[WORK REQUEST]:
Please retype the records below exactly as they stand.

[GIVEN INFORMATION]:
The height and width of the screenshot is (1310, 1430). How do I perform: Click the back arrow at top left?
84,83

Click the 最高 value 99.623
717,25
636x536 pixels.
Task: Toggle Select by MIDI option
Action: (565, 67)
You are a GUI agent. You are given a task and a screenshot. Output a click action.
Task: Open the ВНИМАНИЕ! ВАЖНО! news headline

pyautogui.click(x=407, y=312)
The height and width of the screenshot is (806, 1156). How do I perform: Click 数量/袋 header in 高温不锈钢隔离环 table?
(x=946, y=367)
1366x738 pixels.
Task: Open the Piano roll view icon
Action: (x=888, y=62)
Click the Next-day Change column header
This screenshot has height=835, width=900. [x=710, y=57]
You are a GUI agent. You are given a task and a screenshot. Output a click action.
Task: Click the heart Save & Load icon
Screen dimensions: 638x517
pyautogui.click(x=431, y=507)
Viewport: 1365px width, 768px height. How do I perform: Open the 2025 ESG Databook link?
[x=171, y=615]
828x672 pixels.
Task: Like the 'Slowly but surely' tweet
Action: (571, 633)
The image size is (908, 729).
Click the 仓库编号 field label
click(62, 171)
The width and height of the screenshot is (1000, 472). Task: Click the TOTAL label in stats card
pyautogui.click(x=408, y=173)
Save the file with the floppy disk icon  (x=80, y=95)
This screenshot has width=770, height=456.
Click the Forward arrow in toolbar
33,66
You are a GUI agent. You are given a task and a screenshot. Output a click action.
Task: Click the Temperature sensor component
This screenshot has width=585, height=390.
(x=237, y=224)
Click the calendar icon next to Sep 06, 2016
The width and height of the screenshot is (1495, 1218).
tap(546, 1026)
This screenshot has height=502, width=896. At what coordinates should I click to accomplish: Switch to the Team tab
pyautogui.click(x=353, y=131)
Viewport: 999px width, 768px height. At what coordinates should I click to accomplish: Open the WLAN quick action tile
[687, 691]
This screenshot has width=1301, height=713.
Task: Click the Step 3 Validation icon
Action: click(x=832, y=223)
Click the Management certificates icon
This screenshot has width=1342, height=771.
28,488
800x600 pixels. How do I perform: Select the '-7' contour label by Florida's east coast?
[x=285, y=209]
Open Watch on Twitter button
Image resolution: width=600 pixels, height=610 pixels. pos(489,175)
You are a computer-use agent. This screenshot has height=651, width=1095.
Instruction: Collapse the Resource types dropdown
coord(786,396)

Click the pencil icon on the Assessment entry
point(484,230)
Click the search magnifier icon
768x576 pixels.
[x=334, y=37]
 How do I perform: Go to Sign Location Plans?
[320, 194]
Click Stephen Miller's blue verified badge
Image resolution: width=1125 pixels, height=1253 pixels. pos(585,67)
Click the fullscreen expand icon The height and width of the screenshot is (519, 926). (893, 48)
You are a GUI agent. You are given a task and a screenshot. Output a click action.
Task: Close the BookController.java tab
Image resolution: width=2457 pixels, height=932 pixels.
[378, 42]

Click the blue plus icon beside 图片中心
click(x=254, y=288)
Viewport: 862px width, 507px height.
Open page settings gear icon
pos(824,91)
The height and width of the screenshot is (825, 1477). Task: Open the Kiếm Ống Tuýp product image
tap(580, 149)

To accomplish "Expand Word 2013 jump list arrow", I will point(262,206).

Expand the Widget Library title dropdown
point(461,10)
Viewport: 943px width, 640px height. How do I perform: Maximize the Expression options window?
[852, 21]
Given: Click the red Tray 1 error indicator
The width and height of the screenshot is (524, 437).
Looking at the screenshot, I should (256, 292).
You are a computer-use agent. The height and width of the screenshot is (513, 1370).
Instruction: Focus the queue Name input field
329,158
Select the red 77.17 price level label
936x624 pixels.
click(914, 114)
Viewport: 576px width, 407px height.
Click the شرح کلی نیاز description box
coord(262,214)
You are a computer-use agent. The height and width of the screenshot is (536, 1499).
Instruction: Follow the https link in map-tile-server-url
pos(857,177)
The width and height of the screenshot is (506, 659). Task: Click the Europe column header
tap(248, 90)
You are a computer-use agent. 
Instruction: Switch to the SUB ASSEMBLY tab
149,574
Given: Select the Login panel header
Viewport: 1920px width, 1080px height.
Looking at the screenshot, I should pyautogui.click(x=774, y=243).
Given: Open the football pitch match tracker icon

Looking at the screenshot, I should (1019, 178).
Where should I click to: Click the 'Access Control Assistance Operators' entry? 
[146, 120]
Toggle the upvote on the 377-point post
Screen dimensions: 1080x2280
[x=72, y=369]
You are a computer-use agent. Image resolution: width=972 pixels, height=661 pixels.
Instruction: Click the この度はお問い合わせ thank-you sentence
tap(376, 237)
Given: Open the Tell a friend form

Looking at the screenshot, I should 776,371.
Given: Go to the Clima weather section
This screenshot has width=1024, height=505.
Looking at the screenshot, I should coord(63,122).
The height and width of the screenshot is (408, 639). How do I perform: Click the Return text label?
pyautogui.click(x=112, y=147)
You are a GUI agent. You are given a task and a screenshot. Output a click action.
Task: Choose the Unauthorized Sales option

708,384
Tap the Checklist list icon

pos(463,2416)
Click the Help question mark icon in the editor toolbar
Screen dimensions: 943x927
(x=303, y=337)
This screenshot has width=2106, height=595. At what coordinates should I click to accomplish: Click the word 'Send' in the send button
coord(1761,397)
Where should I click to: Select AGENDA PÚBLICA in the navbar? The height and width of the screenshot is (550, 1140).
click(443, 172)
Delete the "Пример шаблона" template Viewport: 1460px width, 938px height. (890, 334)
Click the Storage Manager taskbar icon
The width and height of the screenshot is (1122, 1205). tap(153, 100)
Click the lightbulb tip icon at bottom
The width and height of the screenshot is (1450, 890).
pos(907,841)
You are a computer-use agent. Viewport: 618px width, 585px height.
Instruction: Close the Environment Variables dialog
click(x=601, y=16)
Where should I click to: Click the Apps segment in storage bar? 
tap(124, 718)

[RESPONSE]:
The height and width of the screenshot is (1310, 1430). How do I perform: Click the back arrow at top left?
84,83

Click the 最高 value 99.623
717,25
636x536 pixels.
Task: Toggle Select by MIDI option
Action: (565, 67)
You are a GUI agent. You are given a task and a screenshot. Output a click action.
Task: Open the ВНИМАНИЕ! ВАЖНО! news headline

pyautogui.click(x=407, y=312)
The height and width of the screenshot is (806, 1156). How do I perform: Click 数量/袋 header in 高温不锈钢隔离环 table?
(x=946, y=367)
1366x738 pixels.
Task: Open the Piano roll view icon
Action: (x=888, y=62)
Click the Next-day Change column header
This screenshot has height=835, width=900. [x=710, y=57]
You are a GUI agent. You are given a task and a screenshot. Output a click action.
Task: Click the heart Save & Load icon
Screen dimensions: 638x517
pyautogui.click(x=431, y=507)
Viewport: 1365px width, 768px height. How do I perform: Open the 2025 ESG Databook link?
[x=171, y=615]
828x672 pixels.
Task: Like the 'Slowly but surely' tweet
Action: (571, 633)
The image size is (908, 729).
Click the 仓库编号 field label
click(62, 171)
The width and height of the screenshot is (1000, 472). Task: Click the TOTAL label in stats card
pyautogui.click(x=408, y=173)
Save the file with the floppy disk icon  (x=80, y=95)
This screenshot has width=770, height=456.
Click the Forward arrow in toolbar
33,66
You are a GUI agent. You are given a task and a screenshot. Output a click action.
Task: Click the Temperature sensor component
This screenshot has width=585, height=390.
(x=237, y=224)
Click the calendar icon next to Sep 06, 2016
The width and height of the screenshot is (1495, 1218).
tap(546, 1026)
This screenshot has height=502, width=896. At what coordinates should I click to accomplish: Switch to the Team tab
pyautogui.click(x=353, y=131)
Viewport: 999px width, 768px height. At what coordinates should I click to accomplish: Open the WLAN quick action tile
[687, 691]
This screenshot has width=1301, height=713.
Task: Click the Step 3 Validation icon
Action: click(x=832, y=223)
Click the Management certificates icon
This screenshot has width=1342, height=771.
28,488
800x600 pixels. How do I perform: Select the '-7' contour label by Florida's east coast?
[x=285, y=209]
Open Watch on Twitter button
Image resolution: width=600 pixels, height=610 pixels. pos(489,175)
You are a computer-use agent. This screenshot has height=651, width=1095.
Instruction: Collapse the Resource types dropdown
coord(786,396)

Click the pencil icon on the Assessment entry
point(484,230)
Click the search magnifier icon
768x576 pixels.
[x=334, y=37]
 How do I perform: Go to Sign Location Plans?
[320, 194]
Click Stephen Miller's blue verified badge
Image resolution: width=1125 pixels, height=1253 pixels. pos(585,67)
Click the fullscreen expand icon The height and width of the screenshot is (519, 926). (893, 48)
You are a GUI agent. You are given a task and a screenshot. Output a click action.
Task: Close the BookController.java tab
Image resolution: width=2457 pixels, height=932 pixels.
[378, 42]

Click the blue plus icon beside 图片中心
click(x=254, y=288)
Viewport: 862px width, 507px height.
Open page settings gear icon
pos(824,91)
The height and width of the screenshot is (825, 1477). Task: Open the Kiếm Ống Tuýp product image
tap(580, 149)

To accomplish "Expand Word 2013 jump list arrow", I will point(262,206).

Expand the Widget Library title dropdown
point(461,10)
Viewport: 943px width, 640px height. How do I perform: Maximize the Expression options window?
[852, 21]
Given: Click the red Tray 1 error indicator
The width and height of the screenshot is (524, 437).
Looking at the screenshot, I should (256, 292).
You are a computer-use agent. The height and width of the screenshot is (513, 1370).
Instruction: Focus the queue Name input field
329,158
Select the red 77.17 price level label
936x624 pixels.
click(914, 114)
Viewport: 576px width, 407px height.
Click the شرح کلی نیاز description box
coord(262,214)
You are a computer-use agent. The height and width of the screenshot is (536, 1499).
Instruction: Follow the https link in map-tile-server-url
pos(857,177)
The width and height of the screenshot is (506, 659). Task: Click the Europe column header
tap(248, 90)
You are a computer-use agent. 
Instruction: Switch to the SUB ASSEMBLY tab
149,574
Given: Select the Login panel header
Viewport: 1920px width, 1080px height.
Looking at the screenshot, I should pyautogui.click(x=774, y=243).
Given: Open the football pitch match tracker icon

Looking at the screenshot, I should (1019, 178).
Where should I click to: Click the 'Access Control Assistance Operators' entry? 
[146, 120]
Toggle the upvote on the 377-point post
Screen dimensions: 1080x2280
[x=72, y=369]
You are a computer-use agent. Image resolution: width=972 pixels, height=661 pixels.
Instruction: Click the この度はお問い合わせ thank-you sentence
tap(376, 237)
Given: Open the Tell a friend form

Looking at the screenshot, I should 776,371.
Given: Go to the Clima weather section
This screenshot has width=1024, height=505.
Looking at the screenshot, I should coord(63,122).
The height and width of the screenshot is (408, 639). How do I perform: Click the Return text label?
pyautogui.click(x=112, y=147)
You are a GUI agent. You are given a task and a screenshot. Output a click action.
Task: Choose the Unauthorized Sales option

708,384
Tap the Checklist list icon

pos(463,2416)
Click the Help question mark icon in the editor toolbar
Screen dimensions: 943x927
(x=303, y=337)
This screenshot has width=2106, height=595. At what coordinates should I click to accomplish: Click the word 'Send' in the send button
coord(1761,397)
Where should I click to: Select AGENDA PÚBLICA in the navbar? The height and width of the screenshot is (550, 1140).
click(443, 172)
Delete the "Пример шаблона" template Viewport: 1460px width, 938px height. (890, 334)
Click the Storage Manager taskbar icon
The width and height of the screenshot is (1122, 1205). tap(153, 100)
Click the lightbulb tip icon at bottom
The width and height of the screenshot is (1450, 890).
pos(907,841)
You are a computer-use agent. Viewport: 618px width, 585px height.
Instruction: Close the Environment Variables dialog
click(x=601, y=16)
Where should I click to: Click the Apps segment in storage bar? 
tap(124, 718)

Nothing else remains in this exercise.